I wish I was there to give you a big hug for having to go through all this. :there:

Sorry I haven't been around since Wednesday but I have felt really lousy the last couple of days. I didn't wake up until nearly noon on Thursday and had to go into town to get my nails done. I met Derek for a coffee and then we went home. He dragged me into the pub for one drink (which I didn't really want) but I hadn't been in for a while and people were asking how I was.

Getting up early again yesterday to go for the test nearly killed me. I felt so bad that I asked Derek to take me in and bring me home afterwards so I could rest (rather than just kill time in town). He came back to get me 5 hours later for the scan.

I got the "correct" radioactive iodine this time :) It appears that there was a batch fault and that was why they didn't have it on Wednesday. I got this lot in some water. Actually it doesn't taste too bad, considering :lol: They told me that when I went back for the scan they were going to develop it straight away so the doctor could have a look and decide what to do next.

I had the scan and then we sat in the waitng area for about 20 minutes while they processed the results. We were then called down to his office. The thyroglobulin had fallen from 100 before surgery to 1. They showed me a picture where there was a tiny dark bit in the area where my thyroid is/was. That showed that it had taken up some of the radioactive iodine. To try to tell if this was "normal" thyroid tissue or cancerous they asked if I could go across to the RVI (Royal Victoria Infirmary) for an ultrasound. We rushed over there and I had the test. The piece of thyroid is 4.3mm long and appears to be "normal" tissue. Dr Mallick will now decide what to do next. He seems to think that it will still be a good idea to have the radioactive iodine treatment on Tuesday as it will "knock out" any cancer cells (or should do). They will then keep an eye on my thyroglobulin levels just to make sure that thyroid tissue is not regenerating itself. I will find out on Monday exactly what is happening.
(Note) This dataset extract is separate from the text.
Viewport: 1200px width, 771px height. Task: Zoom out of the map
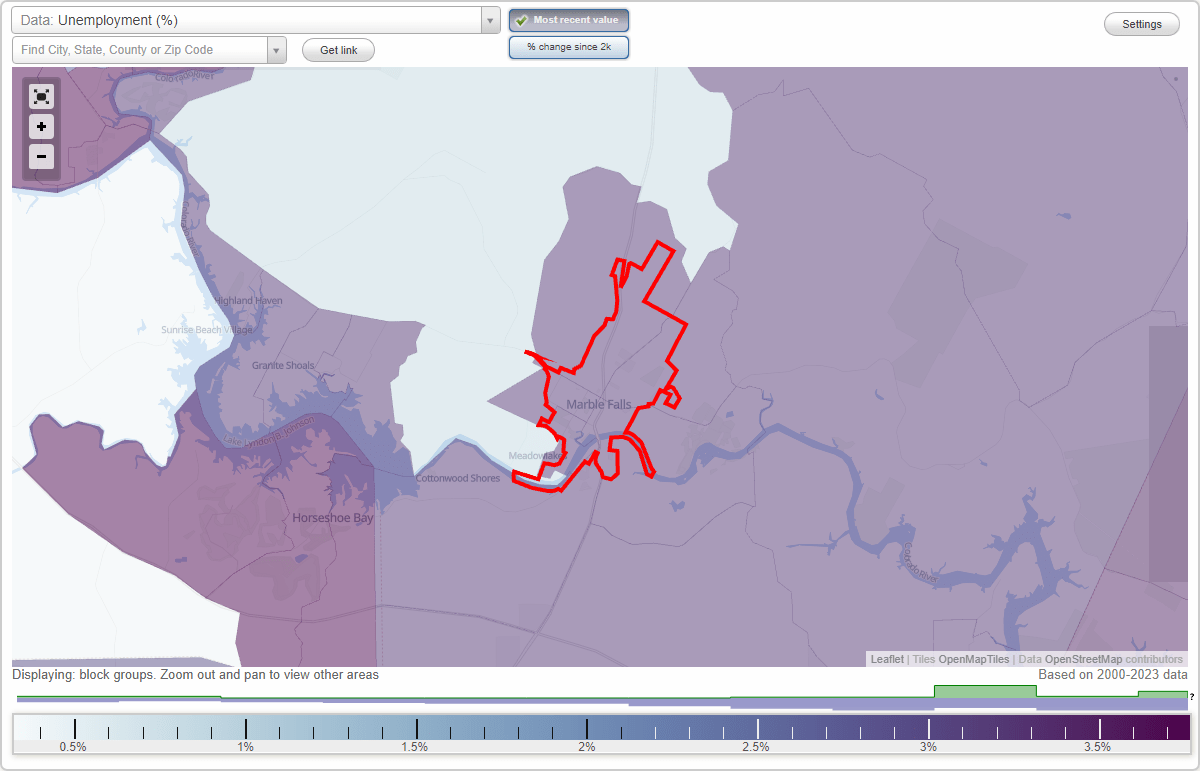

I haven't done anything today. I had an awful nights sleep and so just stayed in bed when Derek got up.

We're going out for Sunday lunch tomorrow and we're taking my mother with us. It will make a nice change.

Have a great weekend.

Hugs

http://home.tiscali.be/cartoo/Animal2/fatigue.jpg

OK folks, just a quickie to let you know that I am still in the land of the living :lol: I haven't had the all-clear from the cancer centre but so far the thyroglobulin levels seem to be staying stable :thup:

I did put a lot of weight on during the two times I had to come off the thyroxine and go without prior to the radioactive iodine treatment. I am currently taking 200mcg of levothyroxine daily. I started a meal replacement diet at the beginning of April and have so far lost 46.8 lbs. My weight went on quickly so I want it off quickly too :lol:

These are my latest pictures.


http://forum.lowcarber.org/gallery/files/1/0/3/8/6/08072006004.jpg


http://forum.lowcarber.org/gallery/files/1/0/3/8/6/08072006018.jpg

I am feeling full of life right now and although I still have to go back and forwards to the hospital things are looking up. I go back for my next lot of tests in August. Maybe after 31 years of thyroid problems things are finally looking up :lol:

Hugs

Wow your beautiful! I'm glad everything is going well and to be full of life is awesome!

I've been back to the cancer centre today for a check-up. They want to do another scan in November and instead of me stopping my medication for 2-3 weeks as I have done previously they are going to give me 2 injections of thyrogen on consecutive days. The scans will then be carried out later in the week.

Has anyone had this treatment and how did it go? Just curious.